● Required task
Please rewrite the material from the line containing "You are a computer-use" through the end, changing "screenshot" to "screen image" and leaving everything else unchanged. Leave the pictures out of your answer.

● Provided data

++++++++++++++++++++

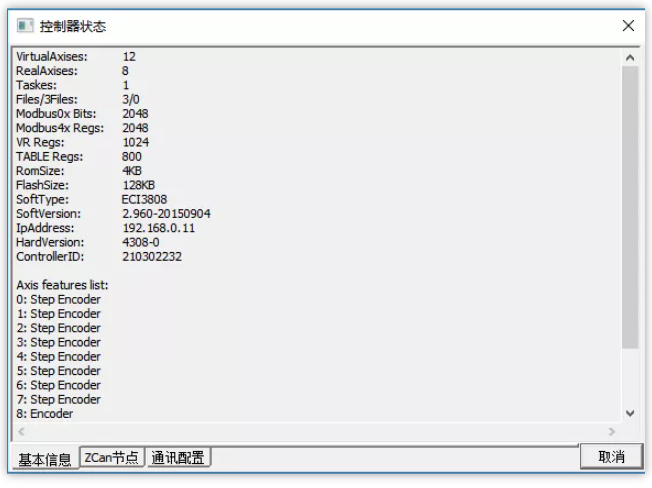
Task: Click the vertical scrollbar up arrow
Action: [x=630, y=58]
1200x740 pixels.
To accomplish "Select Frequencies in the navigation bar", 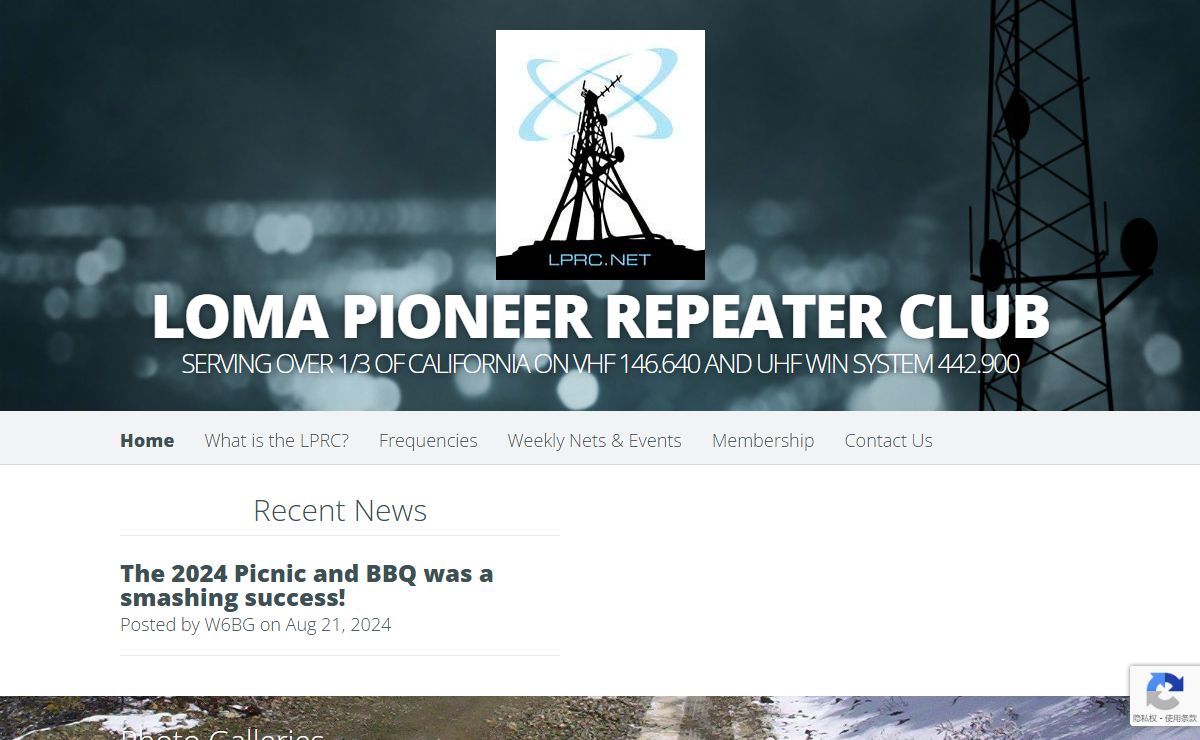I will [x=428, y=440].
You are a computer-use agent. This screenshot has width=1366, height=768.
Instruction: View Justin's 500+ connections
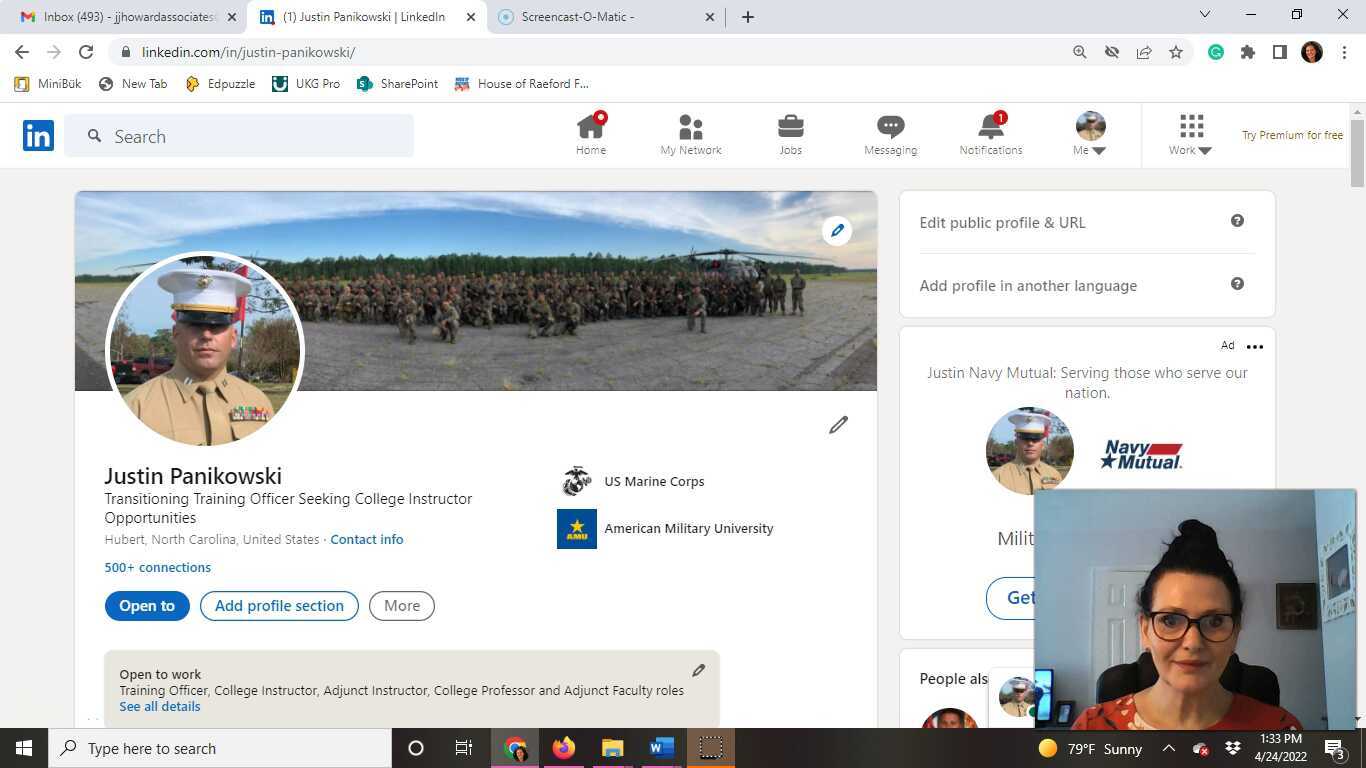[x=157, y=567]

++++++++++++++++++++

● Result of this task
You are a computer-use agent. This screen image has width=1366, height=768.
Instruction: View Justin's 500+ connections
[x=157, y=567]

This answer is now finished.